Despite a senior figure behind the soon-to-launch Kia Stinger telling CarAdvice – a mere three weeks ago – that the manufacturer had “no goals” to introduce either a sporty or premium sub-brand into the fold, Kia has decided to stick a brand-new badge onto its four-door sports sedan, in an effort to help differentiate it within its home market of Korea.
Officially unveiled at this week’s 2017 Seoul motor show – attached to the front-engined all- or rear-wheel-drive Kia Stinger – the new ‘E’ emblem is, so far, reserved exclusively for Kia’s domestic enterprise.
However, regardless of Kia chief designer Gregory Guillaume telling CarAdvice, “If that’s the right thing to do for the domestic market, it has nothing to do with us,” the man responsible for penning the Stinger also expressed some mixed emotions about the decision.
“You’d have to ask the Korean marketing people [what the thinking was behind the introduction of the new ‘E’ emblem],” Guillaume said.
“They believe they need to have a special, specific emblem for the car here in this market. But this will be the only market where the car will come with that emblem – everywhere else in the world it will be a Kia.”
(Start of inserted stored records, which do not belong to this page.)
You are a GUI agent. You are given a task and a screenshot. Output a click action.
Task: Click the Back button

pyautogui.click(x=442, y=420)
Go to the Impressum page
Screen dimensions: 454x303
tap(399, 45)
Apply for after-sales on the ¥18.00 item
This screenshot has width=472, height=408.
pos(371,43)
Not involved in the design of the new emblem nor the decision to introduce the new badge, Guillaume revealed that the whole ‘E’ project was a locally led one.
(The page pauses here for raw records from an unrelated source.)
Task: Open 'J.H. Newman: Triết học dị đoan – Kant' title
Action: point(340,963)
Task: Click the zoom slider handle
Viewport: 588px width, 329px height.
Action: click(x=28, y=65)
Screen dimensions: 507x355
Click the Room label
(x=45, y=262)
“For us, it should be a Kia all over the world. We believe that it’s more helpful for the brand to make all the cars as Kia.”
“We believe that Kia, as a brand, is elastic enough or flexible enough to be able to deliver a car like the Picanto, like the Stinger, like the Sorento, and it’s actually more beneficial for the brand itself.”
Guillaume’s views aside, Kia says the Stinger won’t be the only E-badged model to launch in Korea, with a successor to the brand’s large, luxury flagship, the rear-wheel-drive K9, to follow – albeit sporting a new name.
Kia representatives made clear at the Stinger’s home unveiling at the 2017 Seoul motor show, that the ‘E’ range of vehicles simply represent a ‘premium line’, rather than a separate ‘sub-brand’.
And while, at this stage, Kia looks likely to keep the ‘E’ moniker to within its domestic market, as Guillaume says, the Korean marque has already proven to be an ‘elastic’ and ‘flexible’ brand. Watch this space…
The sister brand of fellow Korean-based car maker Hyundai, Kia says it sold 535,000 units globally in 2016, with local data indicating Australian sales accounted for 42,668 of them.